### Exercise description
Filter out all lines without the word "file" from the data below, please, and copy the rest.

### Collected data

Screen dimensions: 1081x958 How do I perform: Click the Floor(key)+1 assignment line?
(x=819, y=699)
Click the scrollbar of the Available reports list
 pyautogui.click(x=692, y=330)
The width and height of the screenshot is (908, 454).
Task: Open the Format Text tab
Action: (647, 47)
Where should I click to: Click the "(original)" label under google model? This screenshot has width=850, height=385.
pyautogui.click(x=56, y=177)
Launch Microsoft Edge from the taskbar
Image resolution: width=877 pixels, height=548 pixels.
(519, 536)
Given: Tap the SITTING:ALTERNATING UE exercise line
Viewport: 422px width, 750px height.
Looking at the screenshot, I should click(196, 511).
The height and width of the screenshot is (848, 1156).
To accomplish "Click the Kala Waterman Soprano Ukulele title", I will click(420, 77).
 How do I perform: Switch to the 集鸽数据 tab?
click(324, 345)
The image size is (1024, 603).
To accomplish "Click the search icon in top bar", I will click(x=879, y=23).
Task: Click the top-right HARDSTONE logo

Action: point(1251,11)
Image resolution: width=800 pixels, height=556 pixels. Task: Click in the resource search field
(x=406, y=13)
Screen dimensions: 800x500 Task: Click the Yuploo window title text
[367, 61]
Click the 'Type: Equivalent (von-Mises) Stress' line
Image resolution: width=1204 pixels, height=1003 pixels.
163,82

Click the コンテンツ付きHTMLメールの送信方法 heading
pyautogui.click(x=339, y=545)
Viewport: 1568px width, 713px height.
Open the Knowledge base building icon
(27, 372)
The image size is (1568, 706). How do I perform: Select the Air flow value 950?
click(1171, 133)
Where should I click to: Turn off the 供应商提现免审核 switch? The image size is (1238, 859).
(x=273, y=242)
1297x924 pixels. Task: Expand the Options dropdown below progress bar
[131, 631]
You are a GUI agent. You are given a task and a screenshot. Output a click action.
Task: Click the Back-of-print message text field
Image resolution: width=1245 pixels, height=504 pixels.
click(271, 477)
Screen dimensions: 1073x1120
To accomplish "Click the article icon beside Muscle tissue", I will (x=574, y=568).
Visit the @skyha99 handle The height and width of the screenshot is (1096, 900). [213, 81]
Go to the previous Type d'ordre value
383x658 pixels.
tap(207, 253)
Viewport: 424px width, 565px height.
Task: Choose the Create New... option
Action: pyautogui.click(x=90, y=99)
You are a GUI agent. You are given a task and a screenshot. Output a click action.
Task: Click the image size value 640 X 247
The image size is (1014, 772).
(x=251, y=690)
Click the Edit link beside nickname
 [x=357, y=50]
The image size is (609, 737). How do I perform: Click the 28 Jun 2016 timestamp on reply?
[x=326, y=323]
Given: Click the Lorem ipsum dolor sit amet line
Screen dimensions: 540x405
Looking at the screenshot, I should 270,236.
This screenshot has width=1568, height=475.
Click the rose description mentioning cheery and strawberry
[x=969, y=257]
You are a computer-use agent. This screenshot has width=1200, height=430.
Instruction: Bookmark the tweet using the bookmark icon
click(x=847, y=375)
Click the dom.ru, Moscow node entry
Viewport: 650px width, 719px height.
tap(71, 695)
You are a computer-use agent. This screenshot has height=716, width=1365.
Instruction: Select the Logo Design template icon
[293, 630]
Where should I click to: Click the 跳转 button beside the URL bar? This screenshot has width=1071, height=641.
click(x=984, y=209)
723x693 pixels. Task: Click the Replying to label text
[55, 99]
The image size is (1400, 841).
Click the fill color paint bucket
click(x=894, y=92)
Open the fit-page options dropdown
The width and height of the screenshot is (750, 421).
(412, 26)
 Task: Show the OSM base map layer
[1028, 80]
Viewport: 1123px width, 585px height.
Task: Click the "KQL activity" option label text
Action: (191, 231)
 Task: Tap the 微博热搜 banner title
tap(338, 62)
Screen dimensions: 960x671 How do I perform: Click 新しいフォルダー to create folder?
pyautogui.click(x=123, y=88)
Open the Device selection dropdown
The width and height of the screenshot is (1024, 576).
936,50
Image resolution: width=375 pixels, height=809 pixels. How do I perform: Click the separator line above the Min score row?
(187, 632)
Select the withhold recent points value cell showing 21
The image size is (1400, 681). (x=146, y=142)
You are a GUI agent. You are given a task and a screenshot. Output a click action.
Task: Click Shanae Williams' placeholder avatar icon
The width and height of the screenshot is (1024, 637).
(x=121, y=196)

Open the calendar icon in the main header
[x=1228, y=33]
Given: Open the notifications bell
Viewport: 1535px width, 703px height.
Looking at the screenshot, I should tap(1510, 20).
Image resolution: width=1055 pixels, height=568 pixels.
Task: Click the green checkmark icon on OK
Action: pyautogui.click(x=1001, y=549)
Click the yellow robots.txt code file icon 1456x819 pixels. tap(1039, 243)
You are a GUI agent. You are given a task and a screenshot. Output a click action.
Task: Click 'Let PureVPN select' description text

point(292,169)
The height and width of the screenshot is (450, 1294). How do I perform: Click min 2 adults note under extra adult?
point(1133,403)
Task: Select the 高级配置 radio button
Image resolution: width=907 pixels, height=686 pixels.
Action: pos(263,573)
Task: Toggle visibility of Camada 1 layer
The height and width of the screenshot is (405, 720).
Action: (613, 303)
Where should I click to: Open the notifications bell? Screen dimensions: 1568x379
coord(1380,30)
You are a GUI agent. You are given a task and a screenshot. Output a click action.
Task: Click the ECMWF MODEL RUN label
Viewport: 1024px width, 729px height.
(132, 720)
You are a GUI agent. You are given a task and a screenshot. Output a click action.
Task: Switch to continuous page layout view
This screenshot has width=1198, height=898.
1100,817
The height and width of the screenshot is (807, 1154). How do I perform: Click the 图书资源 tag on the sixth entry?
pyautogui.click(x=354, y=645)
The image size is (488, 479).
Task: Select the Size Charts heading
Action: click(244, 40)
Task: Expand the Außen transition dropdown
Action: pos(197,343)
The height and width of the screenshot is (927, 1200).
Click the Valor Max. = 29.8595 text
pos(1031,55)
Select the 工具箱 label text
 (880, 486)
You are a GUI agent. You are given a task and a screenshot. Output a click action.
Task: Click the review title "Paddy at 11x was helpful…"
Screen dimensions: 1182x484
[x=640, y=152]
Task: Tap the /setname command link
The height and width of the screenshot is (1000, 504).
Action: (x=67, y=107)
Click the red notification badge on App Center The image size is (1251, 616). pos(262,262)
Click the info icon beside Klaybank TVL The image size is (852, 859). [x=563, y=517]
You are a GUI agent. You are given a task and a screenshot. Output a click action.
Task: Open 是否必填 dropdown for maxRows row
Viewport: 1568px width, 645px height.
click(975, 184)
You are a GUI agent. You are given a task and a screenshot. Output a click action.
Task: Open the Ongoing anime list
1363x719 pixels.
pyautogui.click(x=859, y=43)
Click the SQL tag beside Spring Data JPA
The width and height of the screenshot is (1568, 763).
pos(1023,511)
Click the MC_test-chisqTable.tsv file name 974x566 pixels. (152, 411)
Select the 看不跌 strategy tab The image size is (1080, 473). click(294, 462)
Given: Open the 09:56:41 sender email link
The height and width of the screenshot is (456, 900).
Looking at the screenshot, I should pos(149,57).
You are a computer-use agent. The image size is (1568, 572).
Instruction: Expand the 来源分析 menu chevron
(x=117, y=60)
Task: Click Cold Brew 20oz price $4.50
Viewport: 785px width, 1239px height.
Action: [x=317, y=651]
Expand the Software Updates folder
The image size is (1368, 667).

### Exercise result
Click the yellow robots.txt code file icon 1456x819 pixels. tap(1039, 243)
Click the MC_test-chisqTable.tsv file name 974x566 pixels. (152, 411)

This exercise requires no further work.